### Task objective
Nothing but the pictures may be dropped; the rest of the listing is to be written out exactly.
-*-*-
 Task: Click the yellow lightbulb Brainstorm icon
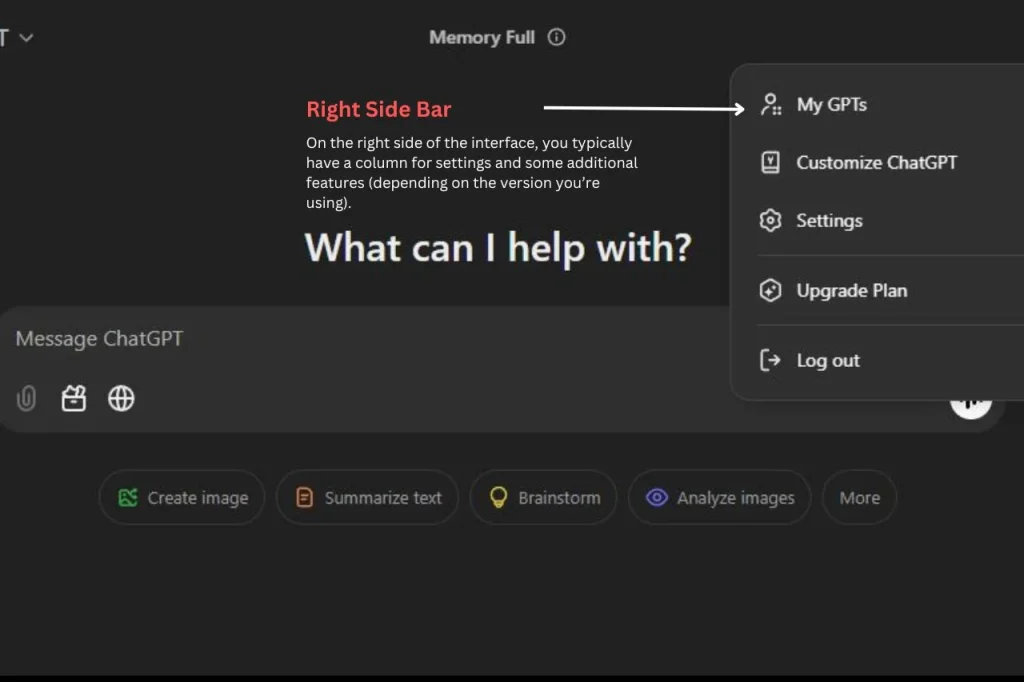point(498,498)
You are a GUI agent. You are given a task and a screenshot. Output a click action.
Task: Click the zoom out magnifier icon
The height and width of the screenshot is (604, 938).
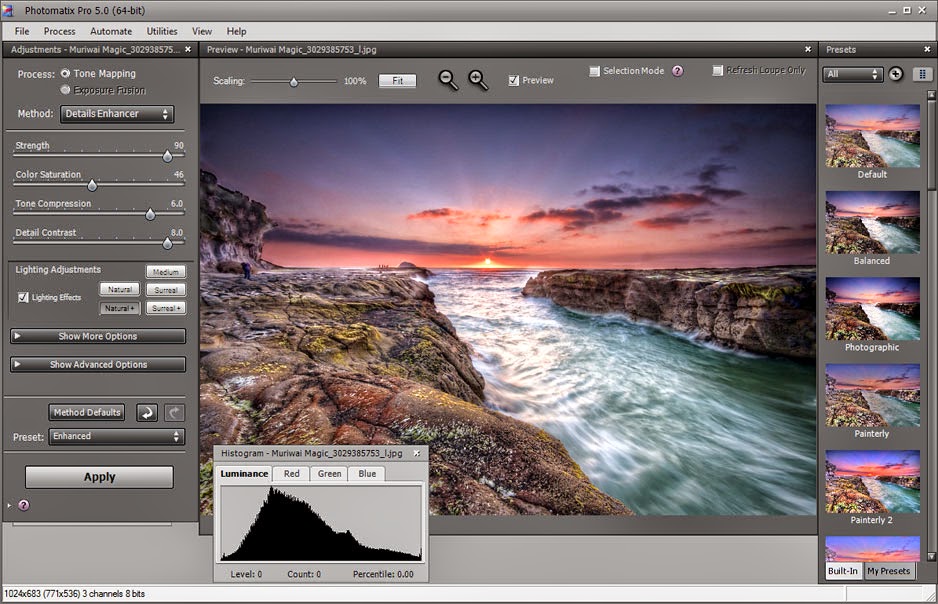click(448, 81)
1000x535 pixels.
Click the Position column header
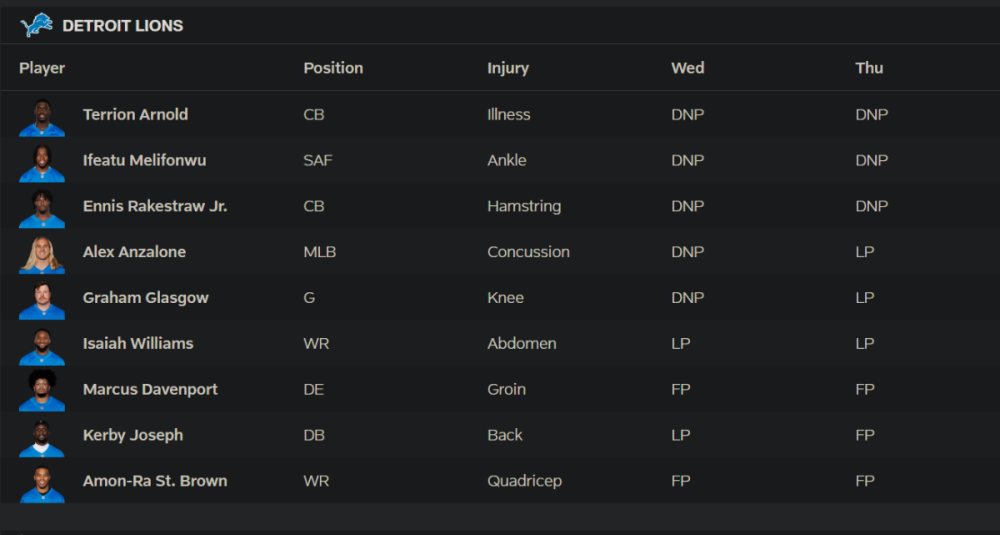click(333, 68)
-*-*-
### Output for this task
 Task: Click the yellow lightbulb Brainstorm icon
point(498,498)
You are a GUI agent. You are given a task and a screenshot. Output a click action.
Task: Click the zoom out magnifier icon
The height and width of the screenshot is (604, 938).
click(448, 81)
1000x535 pixels.
Click the Position column header
click(333, 68)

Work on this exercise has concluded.